**PROBLEM TO SOLVE:**
Copy the lines of the listing below word for word, from the line containing "Click the 50.2 possession value" up to and including the line containing "The image size is (832, 788).".

**DATA FOR PROCESSING:**
----
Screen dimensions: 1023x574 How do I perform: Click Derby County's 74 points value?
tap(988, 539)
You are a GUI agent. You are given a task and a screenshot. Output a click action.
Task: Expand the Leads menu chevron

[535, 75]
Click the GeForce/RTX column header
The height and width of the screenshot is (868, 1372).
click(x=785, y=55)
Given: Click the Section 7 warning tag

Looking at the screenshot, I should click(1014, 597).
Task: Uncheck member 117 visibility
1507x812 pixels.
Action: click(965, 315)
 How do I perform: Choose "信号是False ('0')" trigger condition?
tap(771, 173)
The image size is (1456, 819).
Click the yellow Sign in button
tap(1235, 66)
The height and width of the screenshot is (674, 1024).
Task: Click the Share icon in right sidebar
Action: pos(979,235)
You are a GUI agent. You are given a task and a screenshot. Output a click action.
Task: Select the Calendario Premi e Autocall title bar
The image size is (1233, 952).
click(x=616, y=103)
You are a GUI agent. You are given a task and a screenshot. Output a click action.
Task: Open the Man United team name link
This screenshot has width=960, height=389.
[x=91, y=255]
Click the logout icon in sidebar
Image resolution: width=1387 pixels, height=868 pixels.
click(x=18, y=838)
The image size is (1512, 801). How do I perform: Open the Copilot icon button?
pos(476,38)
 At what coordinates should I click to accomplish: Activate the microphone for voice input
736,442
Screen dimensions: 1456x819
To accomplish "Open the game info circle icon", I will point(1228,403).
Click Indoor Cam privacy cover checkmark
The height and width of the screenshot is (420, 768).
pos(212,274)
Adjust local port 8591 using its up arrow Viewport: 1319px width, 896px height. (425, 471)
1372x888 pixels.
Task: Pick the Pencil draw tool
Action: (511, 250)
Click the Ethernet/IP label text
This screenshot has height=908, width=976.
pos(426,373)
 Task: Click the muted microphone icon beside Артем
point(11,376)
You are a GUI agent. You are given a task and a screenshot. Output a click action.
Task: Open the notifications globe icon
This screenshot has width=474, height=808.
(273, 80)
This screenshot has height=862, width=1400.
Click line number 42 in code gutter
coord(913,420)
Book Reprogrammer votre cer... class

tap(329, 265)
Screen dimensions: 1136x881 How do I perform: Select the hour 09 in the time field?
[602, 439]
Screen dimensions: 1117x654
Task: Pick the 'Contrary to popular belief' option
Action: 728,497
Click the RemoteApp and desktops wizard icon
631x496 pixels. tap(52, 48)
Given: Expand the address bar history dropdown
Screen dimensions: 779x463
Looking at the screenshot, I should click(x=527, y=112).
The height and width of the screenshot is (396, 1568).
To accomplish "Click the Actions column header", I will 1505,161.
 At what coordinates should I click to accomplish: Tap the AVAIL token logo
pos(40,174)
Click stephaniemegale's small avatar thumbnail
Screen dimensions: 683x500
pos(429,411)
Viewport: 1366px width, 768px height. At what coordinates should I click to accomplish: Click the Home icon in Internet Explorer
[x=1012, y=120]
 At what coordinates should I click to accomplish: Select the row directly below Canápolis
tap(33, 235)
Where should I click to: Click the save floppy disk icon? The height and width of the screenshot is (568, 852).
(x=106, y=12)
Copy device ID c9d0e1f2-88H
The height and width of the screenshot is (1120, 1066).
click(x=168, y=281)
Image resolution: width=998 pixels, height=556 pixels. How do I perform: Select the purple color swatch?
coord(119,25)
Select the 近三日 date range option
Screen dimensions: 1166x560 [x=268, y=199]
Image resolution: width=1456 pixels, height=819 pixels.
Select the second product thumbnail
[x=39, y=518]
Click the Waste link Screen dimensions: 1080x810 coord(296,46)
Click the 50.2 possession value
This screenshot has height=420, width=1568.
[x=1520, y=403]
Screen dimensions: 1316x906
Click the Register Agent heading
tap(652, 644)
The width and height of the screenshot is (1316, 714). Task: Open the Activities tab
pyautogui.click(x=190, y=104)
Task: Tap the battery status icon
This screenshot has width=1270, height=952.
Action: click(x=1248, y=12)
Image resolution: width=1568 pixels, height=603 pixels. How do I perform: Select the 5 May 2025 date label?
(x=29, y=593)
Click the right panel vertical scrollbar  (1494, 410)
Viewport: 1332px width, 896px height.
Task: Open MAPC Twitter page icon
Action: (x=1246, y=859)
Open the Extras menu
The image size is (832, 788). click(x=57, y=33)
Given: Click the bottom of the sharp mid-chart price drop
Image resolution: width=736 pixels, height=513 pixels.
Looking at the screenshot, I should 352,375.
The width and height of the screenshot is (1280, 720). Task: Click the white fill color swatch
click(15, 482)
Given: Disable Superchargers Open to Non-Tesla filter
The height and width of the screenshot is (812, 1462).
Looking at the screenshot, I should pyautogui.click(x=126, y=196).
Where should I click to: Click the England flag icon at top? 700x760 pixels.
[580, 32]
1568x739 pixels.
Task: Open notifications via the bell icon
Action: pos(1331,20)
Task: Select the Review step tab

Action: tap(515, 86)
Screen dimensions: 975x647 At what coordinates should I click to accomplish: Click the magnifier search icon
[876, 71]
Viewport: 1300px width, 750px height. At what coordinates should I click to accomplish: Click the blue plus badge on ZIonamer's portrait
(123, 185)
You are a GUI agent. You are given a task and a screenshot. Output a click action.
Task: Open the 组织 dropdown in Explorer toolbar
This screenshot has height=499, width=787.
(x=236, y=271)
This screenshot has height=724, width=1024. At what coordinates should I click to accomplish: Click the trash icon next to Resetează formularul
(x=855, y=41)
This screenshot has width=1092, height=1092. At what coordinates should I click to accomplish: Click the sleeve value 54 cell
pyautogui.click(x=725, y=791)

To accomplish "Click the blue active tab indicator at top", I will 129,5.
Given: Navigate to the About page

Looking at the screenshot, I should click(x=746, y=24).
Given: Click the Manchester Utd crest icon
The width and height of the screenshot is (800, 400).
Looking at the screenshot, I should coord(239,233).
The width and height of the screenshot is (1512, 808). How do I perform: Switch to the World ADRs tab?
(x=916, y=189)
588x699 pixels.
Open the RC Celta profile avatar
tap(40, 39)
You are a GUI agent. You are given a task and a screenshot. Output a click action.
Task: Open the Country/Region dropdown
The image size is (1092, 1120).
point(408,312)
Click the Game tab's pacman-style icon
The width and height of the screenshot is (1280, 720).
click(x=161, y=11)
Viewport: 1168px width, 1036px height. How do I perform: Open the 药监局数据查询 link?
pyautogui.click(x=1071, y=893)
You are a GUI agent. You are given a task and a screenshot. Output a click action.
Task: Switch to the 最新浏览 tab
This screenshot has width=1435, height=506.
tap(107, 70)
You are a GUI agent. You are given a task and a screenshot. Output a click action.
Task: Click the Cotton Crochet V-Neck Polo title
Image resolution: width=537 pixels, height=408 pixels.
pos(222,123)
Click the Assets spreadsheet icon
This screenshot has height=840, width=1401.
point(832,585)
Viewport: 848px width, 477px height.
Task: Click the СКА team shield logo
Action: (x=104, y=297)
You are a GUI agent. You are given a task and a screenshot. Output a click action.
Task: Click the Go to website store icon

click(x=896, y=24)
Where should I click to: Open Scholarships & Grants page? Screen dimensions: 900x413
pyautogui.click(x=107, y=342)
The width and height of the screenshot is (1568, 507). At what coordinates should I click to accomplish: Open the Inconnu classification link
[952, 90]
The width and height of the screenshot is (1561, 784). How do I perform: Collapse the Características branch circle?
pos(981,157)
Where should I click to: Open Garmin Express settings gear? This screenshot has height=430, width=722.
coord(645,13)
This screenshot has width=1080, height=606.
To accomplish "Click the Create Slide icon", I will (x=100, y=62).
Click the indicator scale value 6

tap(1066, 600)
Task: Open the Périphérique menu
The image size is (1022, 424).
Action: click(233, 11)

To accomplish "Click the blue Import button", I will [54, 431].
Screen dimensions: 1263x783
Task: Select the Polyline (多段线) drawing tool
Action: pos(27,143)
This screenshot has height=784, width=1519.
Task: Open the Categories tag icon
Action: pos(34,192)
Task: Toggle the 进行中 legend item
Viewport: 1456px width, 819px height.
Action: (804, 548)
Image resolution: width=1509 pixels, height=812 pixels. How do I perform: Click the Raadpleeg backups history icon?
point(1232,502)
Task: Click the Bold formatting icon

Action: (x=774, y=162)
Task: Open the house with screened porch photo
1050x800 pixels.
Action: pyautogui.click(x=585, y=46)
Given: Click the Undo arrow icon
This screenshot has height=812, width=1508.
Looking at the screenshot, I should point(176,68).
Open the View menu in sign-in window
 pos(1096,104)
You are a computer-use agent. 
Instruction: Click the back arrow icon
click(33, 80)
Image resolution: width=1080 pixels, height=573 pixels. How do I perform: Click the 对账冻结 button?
----
**ANSWER BELOW:**
Click the 50.2 possession value
This screenshot has height=420, width=1568.
[x=1520, y=403]
Screen dimensions: 1316x906
Click the Register Agent heading
tap(652, 644)
The width and height of the screenshot is (1316, 714). Task: Open the Activities tab
pyautogui.click(x=190, y=104)
Task: Tap the battery status icon
This screenshot has width=1270, height=952.
Action: click(x=1248, y=12)
Image resolution: width=1568 pixels, height=603 pixels. How do I perform: Select the 5 May 2025 date label?
(x=29, y=593)
Click the right panel vertical scrollbar  (1494, 410)
Viewport: 1332px width, 896px height.
Task: Open MAPC Twitter page icon
Action: (x=1246, y=859)
Open the Extras menu
The image size is (832, 788). click(x=57, y=33)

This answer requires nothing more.